Judy Armstrong reviews a well-built back with a raincover and useful pocket options.
This review is part of our women’s day packs gear guide, and was first published in the July 2018 issue of The Great Outdoors.
- Weights: from my digital scales, brands’ weights in brackets
- Test load: 3.5kg up to 30 litres, 6kg 30+ litres
I am a big fan of Vaude’s dedicated ski touring rucksack, Nendaz, so was keen to test this hiking model. Yes, it has an air gap but Maremma has a mesh panel that is adjustable in tension and therefore location (Aerolex Easy Adjust suspension system), allowing it to relax against the rucksack’s back panel. This is good in theory but in reality makes no difference: the back is fixed into a fairly deep curve, so while the mesh panel can move fractionally, the curve doesn’t. This results in the same issue as with any ‘bouncy back’: the load is held at a distance from the wearer. The gap is large: a fist fits between my back and the pack.

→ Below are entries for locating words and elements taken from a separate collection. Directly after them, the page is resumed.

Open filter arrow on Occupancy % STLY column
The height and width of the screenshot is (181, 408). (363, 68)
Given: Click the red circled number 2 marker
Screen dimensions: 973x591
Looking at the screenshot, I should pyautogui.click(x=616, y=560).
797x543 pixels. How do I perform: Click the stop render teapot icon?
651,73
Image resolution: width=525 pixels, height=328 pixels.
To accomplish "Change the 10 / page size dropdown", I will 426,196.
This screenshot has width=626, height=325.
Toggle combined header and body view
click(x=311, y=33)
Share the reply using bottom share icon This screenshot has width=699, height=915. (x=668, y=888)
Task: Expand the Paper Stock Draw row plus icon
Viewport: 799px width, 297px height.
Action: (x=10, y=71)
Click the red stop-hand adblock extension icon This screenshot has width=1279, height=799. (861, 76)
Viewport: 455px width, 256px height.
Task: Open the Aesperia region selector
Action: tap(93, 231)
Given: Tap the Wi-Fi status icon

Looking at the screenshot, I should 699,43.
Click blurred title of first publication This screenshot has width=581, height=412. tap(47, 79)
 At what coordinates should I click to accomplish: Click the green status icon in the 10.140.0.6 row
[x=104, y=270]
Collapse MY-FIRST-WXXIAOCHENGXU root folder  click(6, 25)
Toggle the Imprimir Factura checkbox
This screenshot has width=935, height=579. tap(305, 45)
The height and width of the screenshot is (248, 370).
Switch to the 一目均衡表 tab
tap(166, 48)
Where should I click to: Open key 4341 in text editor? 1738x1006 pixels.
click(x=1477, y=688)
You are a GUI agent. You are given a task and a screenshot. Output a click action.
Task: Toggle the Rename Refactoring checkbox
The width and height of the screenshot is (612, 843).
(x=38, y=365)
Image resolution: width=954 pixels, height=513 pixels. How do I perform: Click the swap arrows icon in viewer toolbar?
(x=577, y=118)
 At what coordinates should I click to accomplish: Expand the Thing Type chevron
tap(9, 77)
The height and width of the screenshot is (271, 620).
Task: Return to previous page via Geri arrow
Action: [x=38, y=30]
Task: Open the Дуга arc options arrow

The sensation is of the load being levered out from the top of the pack, which I find unbalancing (on any air-gap pack, not just this one). Maremma has a shorter-than- average back length so to get the top tension straps in the right place to hold the load off my shoulders, the hipbelt is around my waist. With the belt on my hips the top straps are far enough down to be effectively useless – and I’m only 5ft 2in. The hipbelt is soft foam with a whale-shaped cut-out so, particularly on the waist, the lower section deforms into a crease or fold. In terms of weight bearing, it is of minimal benefit.
Maremma is well made, though, with a detachable rain cover (zipped into the base) that fits neatly (not a one-size-fits-all). There is a plethora of external pockets: a roomy top space, two long zipped pockets on the side with darts (not bellows) suitable for slim items, a low- volume front pocket with side zip access. A compact camera-/phone-sized pocket is useful on the hipbelt. The sternum strap slides smoothly for height adjustment. A water bladder can rest in an internal pouch, with a right-side exit, the tube slotting through small loops on the shoulder straps.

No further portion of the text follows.